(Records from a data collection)
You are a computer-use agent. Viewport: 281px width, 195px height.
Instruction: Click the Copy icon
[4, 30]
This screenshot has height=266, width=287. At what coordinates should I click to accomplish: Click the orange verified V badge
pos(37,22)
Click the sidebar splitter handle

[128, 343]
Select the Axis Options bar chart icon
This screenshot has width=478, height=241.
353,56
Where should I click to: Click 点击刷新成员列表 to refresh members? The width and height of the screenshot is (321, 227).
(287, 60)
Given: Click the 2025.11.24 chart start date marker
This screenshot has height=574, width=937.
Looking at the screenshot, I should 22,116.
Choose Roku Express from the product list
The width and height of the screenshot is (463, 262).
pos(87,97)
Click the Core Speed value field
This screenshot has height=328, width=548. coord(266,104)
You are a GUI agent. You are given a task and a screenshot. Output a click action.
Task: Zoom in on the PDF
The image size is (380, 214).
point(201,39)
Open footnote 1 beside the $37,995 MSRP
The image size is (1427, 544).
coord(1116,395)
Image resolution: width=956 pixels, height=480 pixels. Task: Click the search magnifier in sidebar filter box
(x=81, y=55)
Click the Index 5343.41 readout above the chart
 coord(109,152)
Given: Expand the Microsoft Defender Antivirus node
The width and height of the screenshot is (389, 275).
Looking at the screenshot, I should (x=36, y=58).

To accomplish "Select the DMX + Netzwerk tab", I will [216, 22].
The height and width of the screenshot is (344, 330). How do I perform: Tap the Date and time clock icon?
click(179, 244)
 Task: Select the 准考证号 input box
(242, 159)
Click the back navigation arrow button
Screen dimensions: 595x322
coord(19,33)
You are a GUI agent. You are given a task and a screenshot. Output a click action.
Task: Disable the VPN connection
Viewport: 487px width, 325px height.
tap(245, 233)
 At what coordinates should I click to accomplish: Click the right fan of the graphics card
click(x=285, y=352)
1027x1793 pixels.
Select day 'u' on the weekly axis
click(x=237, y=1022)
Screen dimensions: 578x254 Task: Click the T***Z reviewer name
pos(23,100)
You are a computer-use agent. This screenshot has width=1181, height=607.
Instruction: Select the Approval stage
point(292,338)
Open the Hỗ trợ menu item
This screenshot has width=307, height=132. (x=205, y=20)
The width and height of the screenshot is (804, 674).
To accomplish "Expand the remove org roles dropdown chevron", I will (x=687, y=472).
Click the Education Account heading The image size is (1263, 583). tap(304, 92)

WHAT TO WORK ON
Output the records exactly, so that each line matches what was given.

REPLY TO THE EXERCISE
You are a computer-use agent. Viewport: 281px width, 195px height.
Instruction: Click the Copy icon
[4, 30]
This screenshot has height=266, width=287. At what coordinates should I click to accomplish: Click the orange verified V badge
pos(37,22)
Click the sidebar splitter handle

[128, 343]
Select the Axis Options bar chart icon
This screenshot has width=478, height=241.
353,56
Where should I click to: Click 点击刷新成员列表 to refresh members? The width and height of the screenshot is (321, 227).
(287, 60)
Given: Click the 2025.11.24 chart start date marker
This screenshot has height=574, width=937.
Looking at the screenshot, I should 22,116.
Choose Roku Express from the product list
The width and height of the screenshot is (463, 262).
pos(87,97)
Click the Core Speed value field
This screenshot has height=328, width=548. coord(266,104)
You are a GUI agent. You are given a task and a screenshot. Output a click action.
Task: Zoom in on the PDF
The image size is (380, 214).
point(201,39)
Open footnote 1 beside the $37,995 MSRP
The image size is (1427, 544).
coord(1116,395)
Image resolution: width=956 pixels, height=480 pixels. Task: Click the search magnifier in sidebar filter box
(x=81, y=55)
Click the Index 5343.41 readout above the chart
 coord(109,152)
Given: Expand the Microsoft Defender Antivirus node
The width and height of the screenshot is (389, 275).
Looking at the screenshot, I should (x=36, y=58).

To accomplish "Select the DMX + Netzwerk tab", I will [216, 22].
The height and width of the screenshot is (344, 330). How do I perform: Tap the Date and time clock icon?
click(179, 244)
 Task: Select the 准考证号 input box
(242, 159)
Click the back navigation arrow button
Screen dimensions: 595x322
coord(19,33)
You are a GUI agent. You are given a task and a screenshot. Output a click action.
Task: Disable the VPN connection
Viewport: 487px width, 325px height.
tap(245, 233)
 At what coordinates should I click to accomplish: Click the right fan of the graphics card
click(x=285, y=352)
1027x1793 pixels.
Select day 'u' on the weekly axis
click(x=237, y=1022)
Screen dimensions: 578x254 Task: Click the T***Z reviewer name
pos(23,100)
You are a computer-use agent. This screenshot has width=1181, height=607.
Instruction: Select the Approval stage
point(292,338)
Open the Hỗ trợ menu item
This screenshot has width=307, height=132. (x=205, y=20)
The width and height of the screenshot is (804, 674).
To accomplish "Expand the remove org roles dropdown chevron", I will (x=687, y=472).
Click the Education Account heading The image size is (1263, 583). tap(304, 92)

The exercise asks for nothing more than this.